• _SHORT PROBLEM_:
Reproduce the following data line for line, without changing anything, and omit the pictures from your answer.

━━ DATASET ━━

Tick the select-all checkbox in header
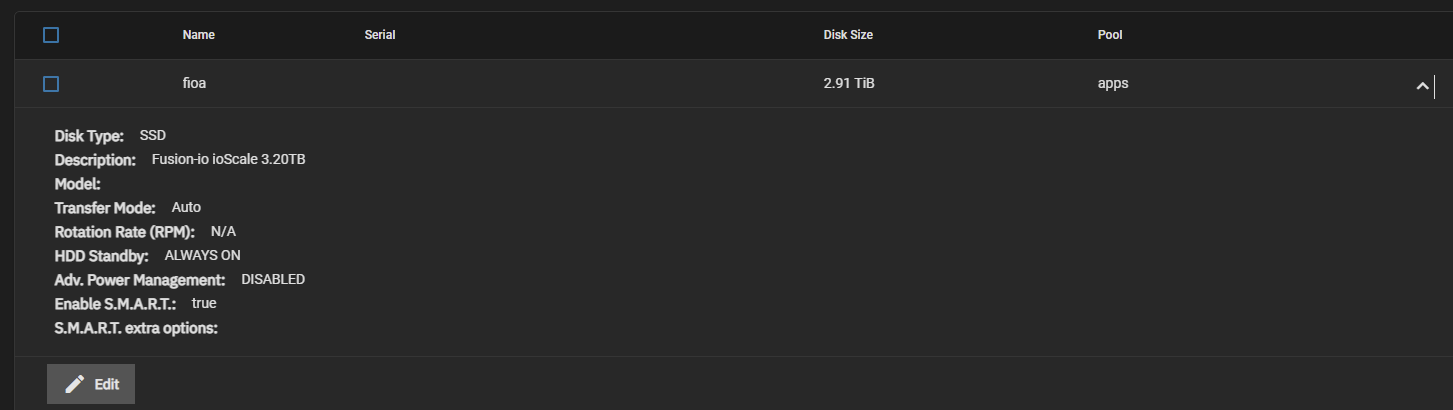 [51, 35]
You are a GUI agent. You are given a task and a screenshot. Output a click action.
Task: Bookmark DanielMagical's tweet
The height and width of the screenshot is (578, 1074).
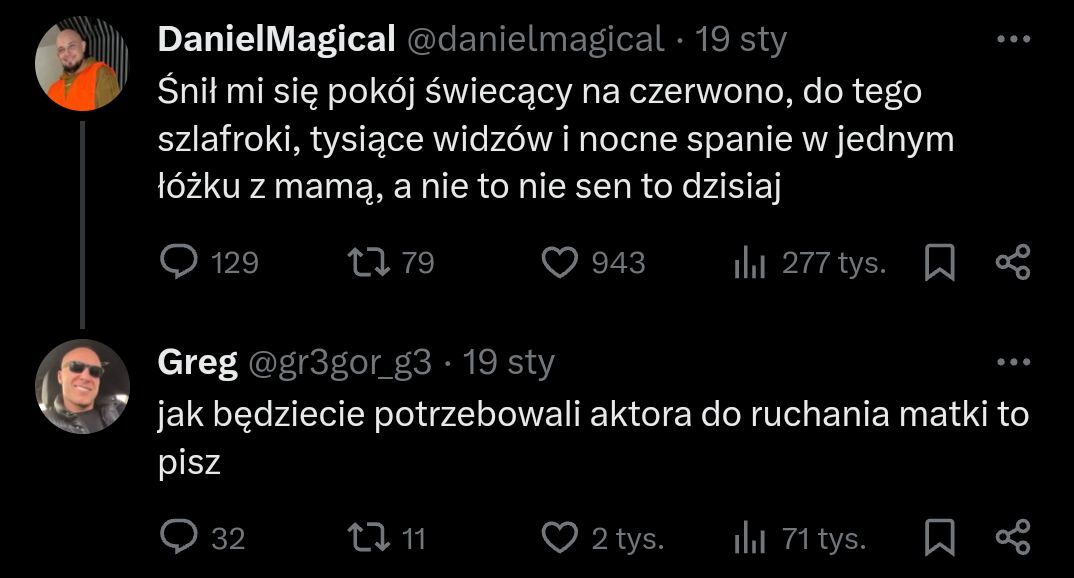(x=939, y=263)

━━━

• _SOLUTION FOR THIS PROBLEM_:
Tick the select-all checkbox in header
 [51, 35]
You are a GUI agent. You are given a task and a screenshot. Output a click action.
Task: Bookmark DanielMagical's tweet
The height and width of the screenshot is (578, 1074).
(x=939, y=263)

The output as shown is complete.